The government will have to adhere to the policies announced with the upgrade of Moody's ratings


- Measures taken to increase foreign investment in the country by taking advantage of the opportunity

India's sovereign ratings have been stabilized by upgrading from negative to negative by global rating agency Moody's Investors Service. Policymakers' desire to upgrade India's ratings to Moody's has paid off. Earlier in May this year, the sovereign rating was maintained with a negative outlook of BAA2. In June 2020, the rating agency downgraded India from BAATU to BAA2 with a negative outlook. He attributed the decline to the slow pace of India's reform program and India's weak credit profile due to the Corona. However, banks and financial institutions now appear to be less risky for the country's economy. This has been made possible by the steps taken by the government and regulators and therefore India's outlook is being upgraded, Moody's said in its report.

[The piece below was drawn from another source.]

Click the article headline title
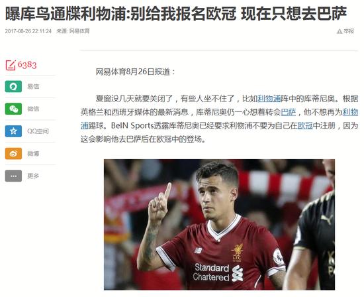[x=176, y=13]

After upgrading India's sovereign rating, the central government will not miss a single opportunity to claim that the country's economy is strong. Policymakers believe that Moody's rating upgrade will help attract foreign investment to the country, but our country's political structure may be a hindrance to policymakers' expectations, and the government may have to continue for a long time. . This upgrade has created a favorable situation for India at a time when our policy makers are in constant touch with various foreign nations for investment in the country. The rally in the country's stock markets has improved the mood of domestic investors and the rating agency's assumptions will boost foreign investors' desire to invest in India. India has long represented the world's rating agencies. Similar lobbying has been reported recently. The agencies are drawing attention to the fact that the country's economy is improving and the fiscal position is also getting stronger.

At a time when the Corona era is experiencing macroeconomic stability and growth, it is imperative that there be a change in the way people think about economic conditions a year ago. Global rating agencies are well aware that political interests can be an obstacle to the Indian government's economic reform. Due to the complicated political structure of our country, any government is reluctant to take the economic reform program to the final level as it wishes. An example of this is the earlier protests against the move to increase FDI limits in various sectors. A government with a majority in the Lok Sabha sometimes has to give a lot of time to move the program forward due to a minority in the Rajya Sabha. The present government wasted a lot of time in persuading many parties to implement GST.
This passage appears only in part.